Ilustrasi adab di kuburan
Terasmuslim.com - Dalam Islam, berziarah kubur dianjurkan untuk mengingat kematian dan akhirat. Rasulullah ﷺ bersabda: “Dulu aku melarang kalian ziarah kubur, sekarang berziarahlah, karena ia mengingatkan akhirat” (HR. Muslim). Adab utama di kuburan adalah menghadirkan rasa takut kepada Allah, tidak bercanda, dan menjaga sikap hormat terhadap mayit.
Sunnah yang dicontohkan Rasulullah ﷺ saat berada di kuburan adalah mengucapkan salam dan mendoakan ahli kubur. Beliau mengajarkan doa: “Assalāmu‘alaikum dāra qaumin mu’minīn… semoga Allah merahmati yang terdahulu dan yang kemudian” (HR. Muslim). Ini menunjukkan bahwa tujuan ziarah adalah doa, bukan ritual lain yang tidak ada tuntunannya.
Islam juga melarang perbuatan yang merusak kehormatan kubur, seperti duduk atau menginjak kuburan. Nabi ﷺ bersabda: “Sungguh jika seseorang duduk di atas bara api hingga membakar pakaiannya, itu lebih baik baginya daripada duduk di atas kubur” (HR. Muslim).
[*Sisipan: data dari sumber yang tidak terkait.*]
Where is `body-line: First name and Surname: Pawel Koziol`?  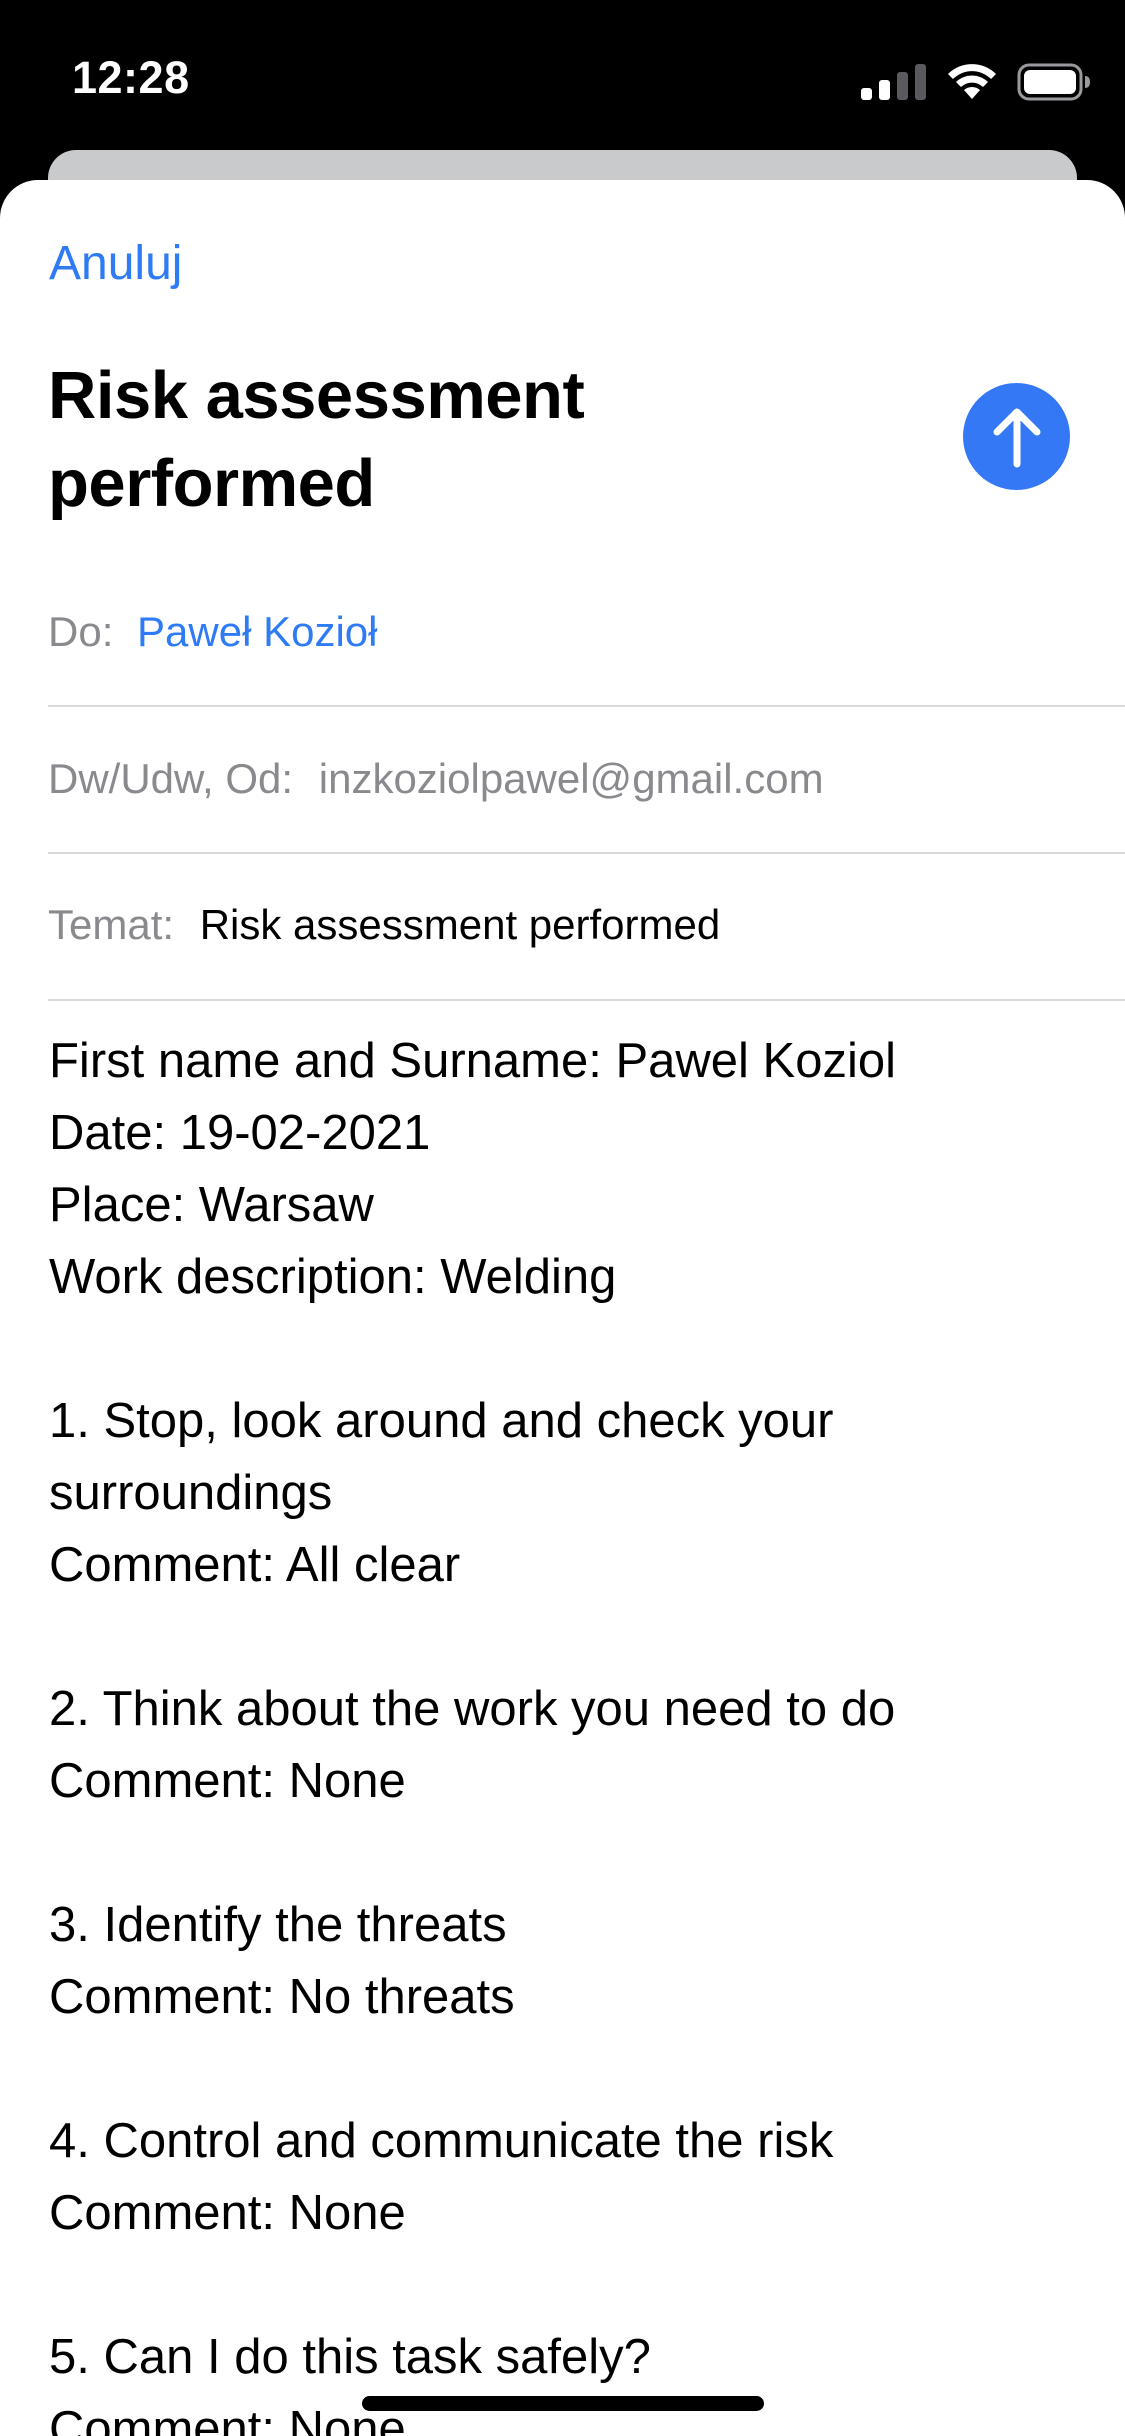 body-line: First name and Surname: Pawel Koziol is located at coordinates (472, 1061).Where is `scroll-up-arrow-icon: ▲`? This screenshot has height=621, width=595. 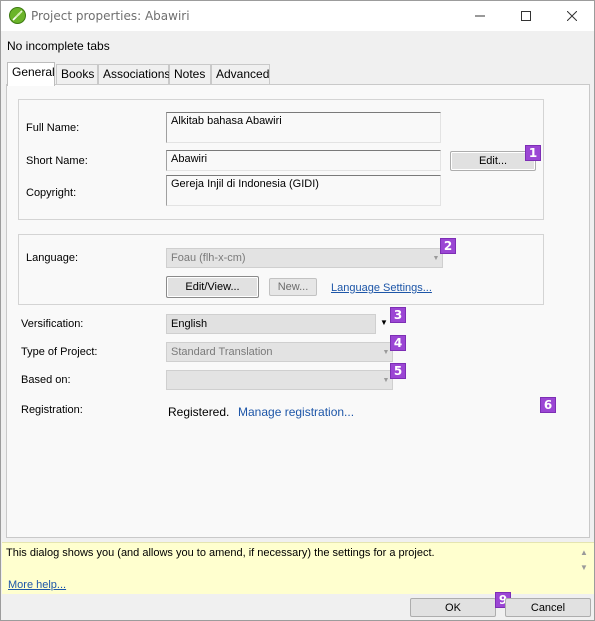
scroll-up-arrow-icon: ▲ is located at coordinates (584, 552).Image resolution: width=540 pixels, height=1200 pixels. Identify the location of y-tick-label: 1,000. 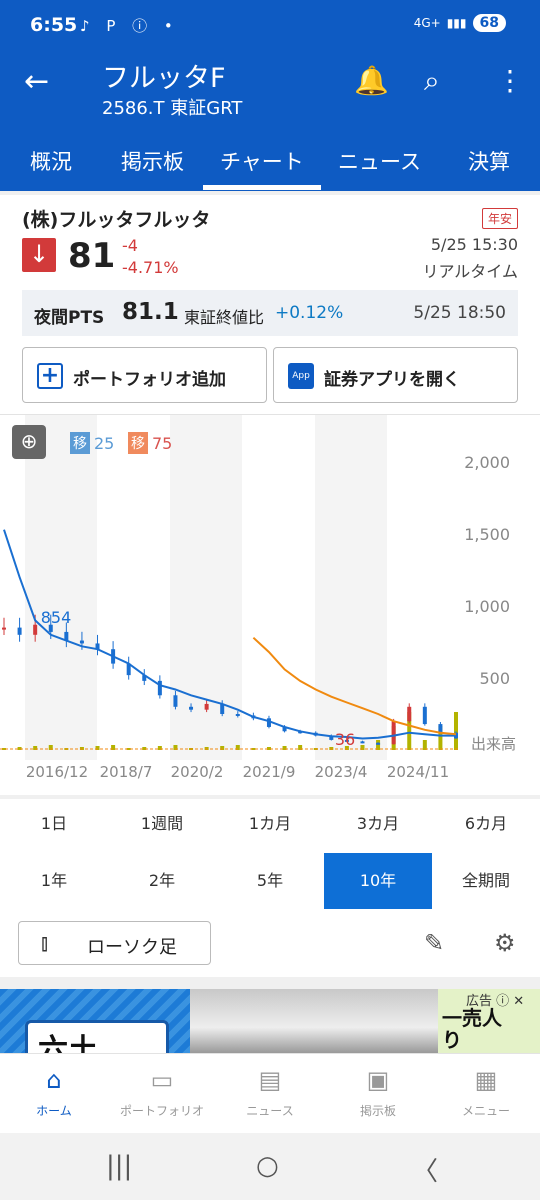
(487, 606).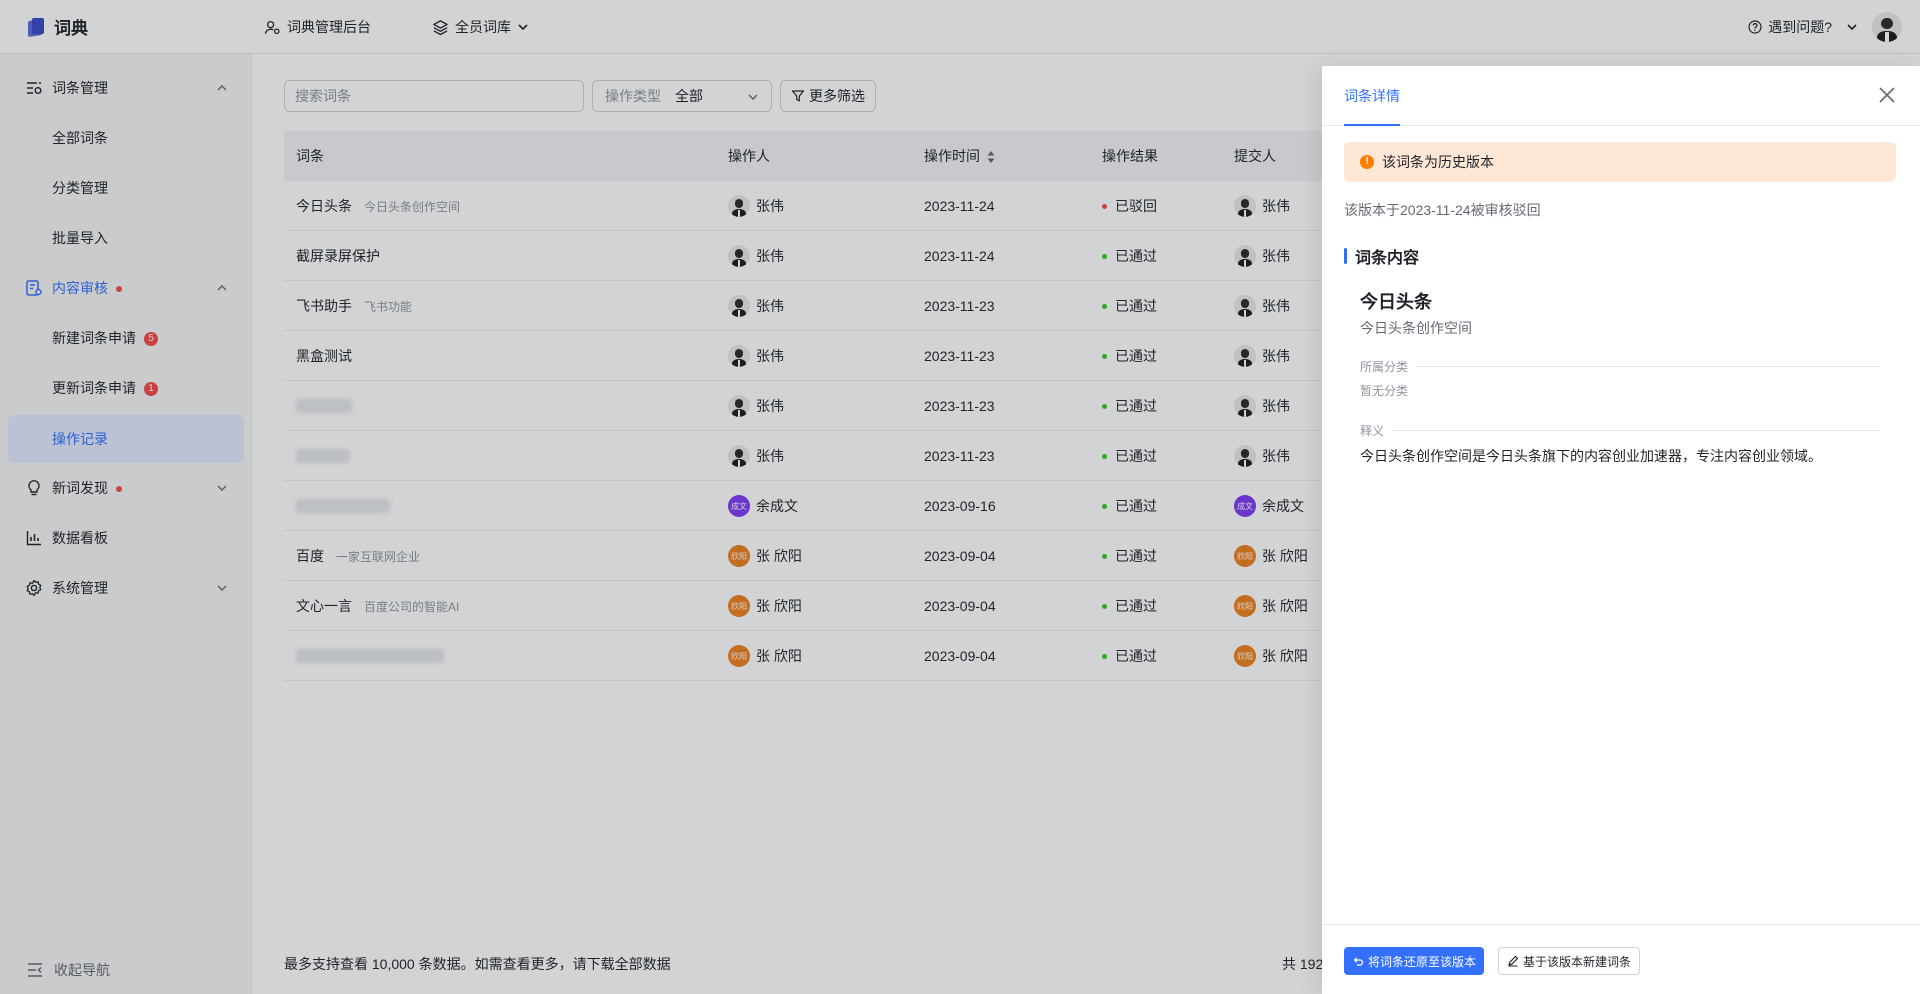  What do you see at coordinates (1422, 962) in the screenshot?
I see `restore-label: 将词条还原至该版本` at bounding box center [1422, 962]. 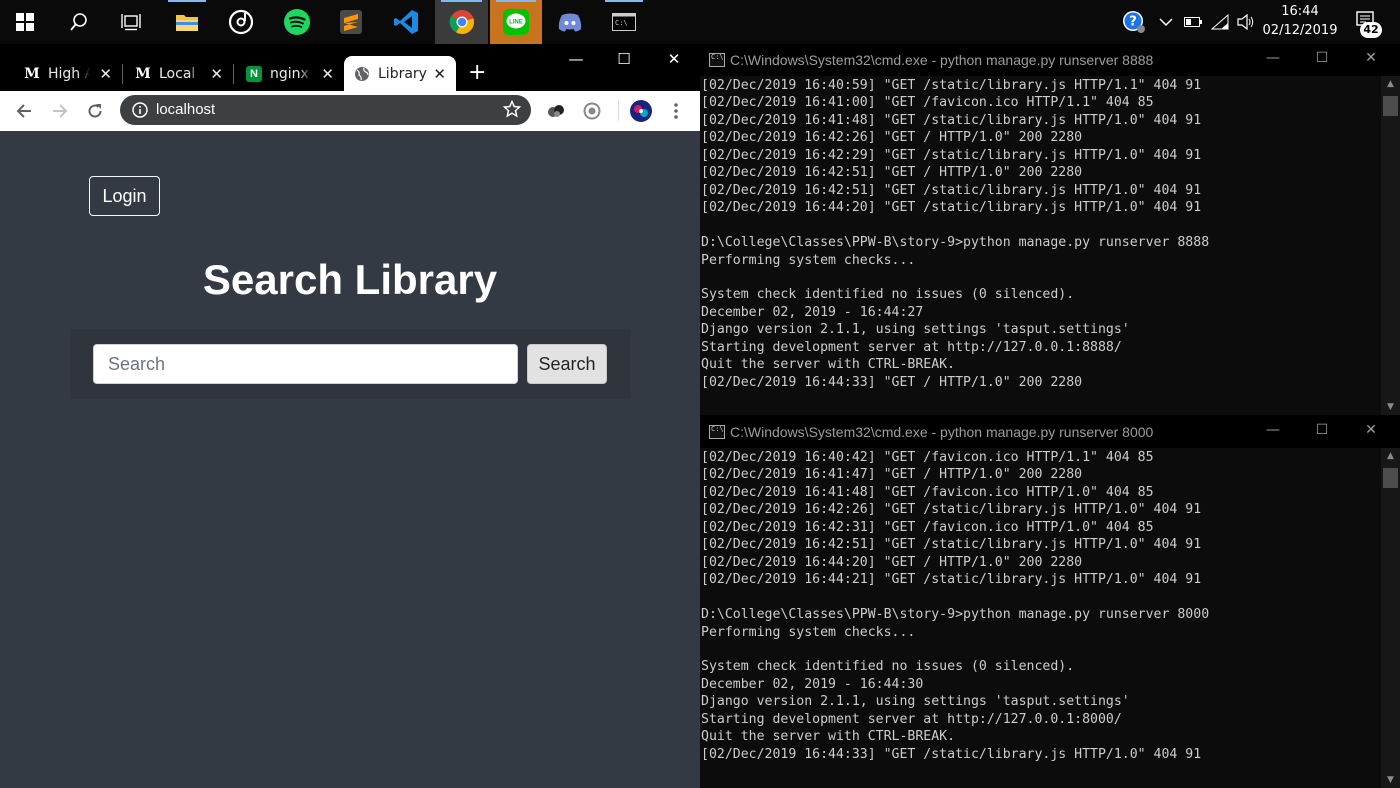 What do you see at coordinates (350, 280) in the screenshot?
I see `page-title: Search Library` at bounding box center [350, 280].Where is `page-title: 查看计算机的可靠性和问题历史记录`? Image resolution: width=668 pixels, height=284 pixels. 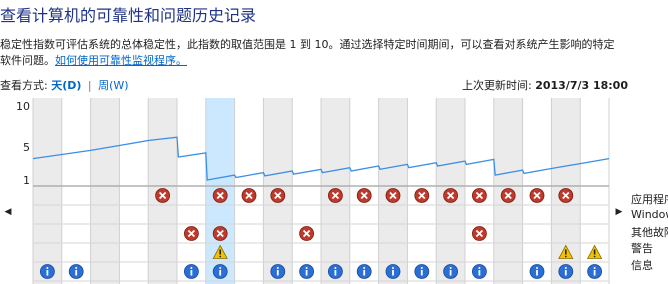
page-title: 查看计算机的可靠性和问题历史记录 is located at coordinates (128, 16).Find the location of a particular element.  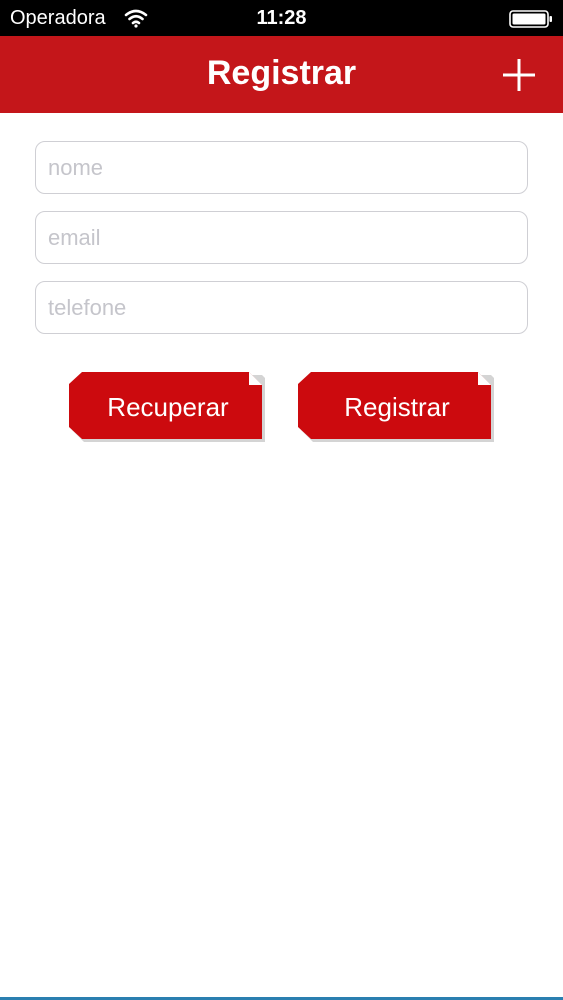

page-title: Registrar is located at coordinates (282, 73).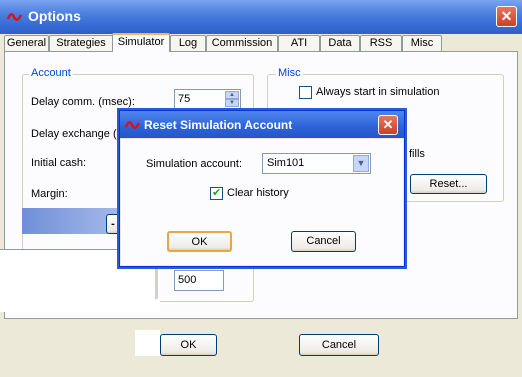  Describe the element at coordinates (299, 43) in the screenshot. I see `tab-ati: ATI` at that location. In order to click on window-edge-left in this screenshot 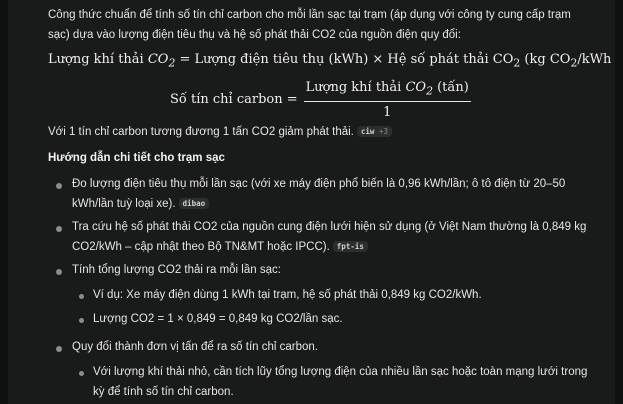, I will do `click(4, 202)`.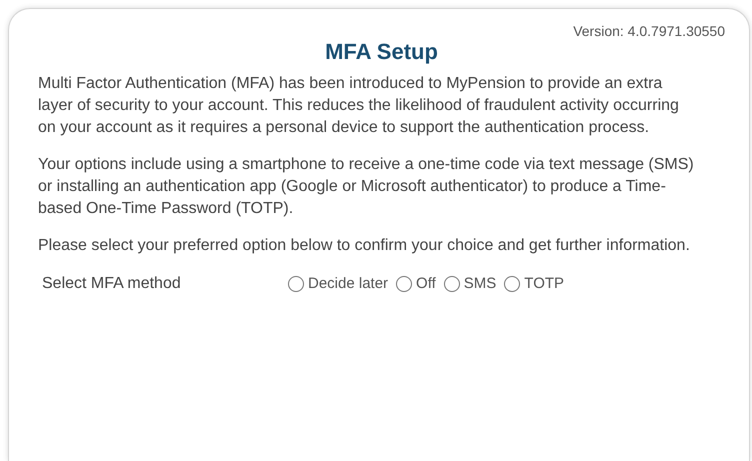  Describe the element at coordinates (364, 246) in the screenshot. I see `paragraph: Please select your preferred option below to confirm your choice and get further information.` at that location.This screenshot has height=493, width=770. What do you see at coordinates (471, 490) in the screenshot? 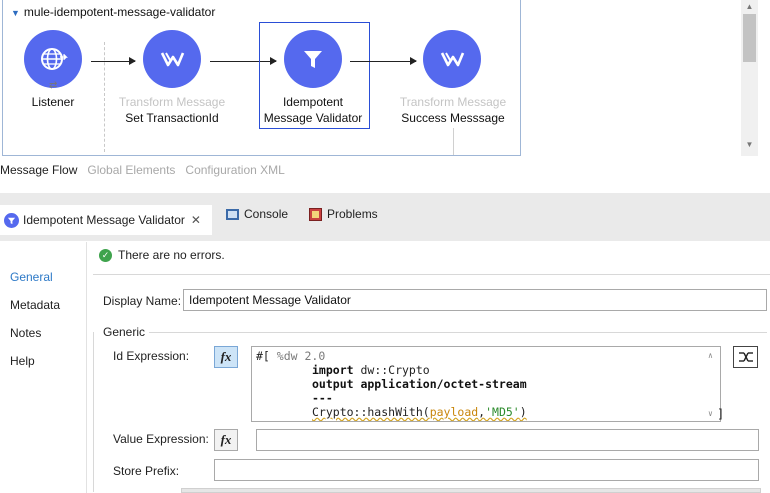
I see `horizontal-scrollbar` at bounding box center [471, 490].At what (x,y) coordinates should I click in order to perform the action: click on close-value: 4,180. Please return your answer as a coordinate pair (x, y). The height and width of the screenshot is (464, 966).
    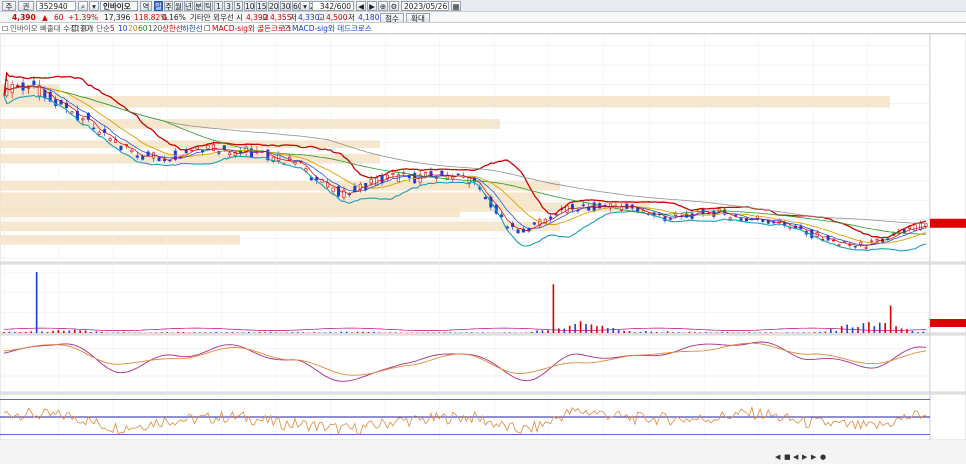
    Looking at the image, I should click on (369, 18).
Larangan ini menegaskan pentingnya menjaga adab dan penghormatan.
Al-Qur’an mengingatkan bahwa kematian adalah pelajaran bagi orang beriman. Allah ﷻ berfirman: “Setiap yang bernyawa pasti akan merasakan mati” (QS. Ali ‘Imran: 185). Karena itu, adab di kuburan sesuai sunnah adalah mendoakan mayit, menjaga sikap, dan menjadikan ziarah sebagai sarana introspeksi diri, bukan tempat mencari berkah atau melakukan amalan tanpa dalil.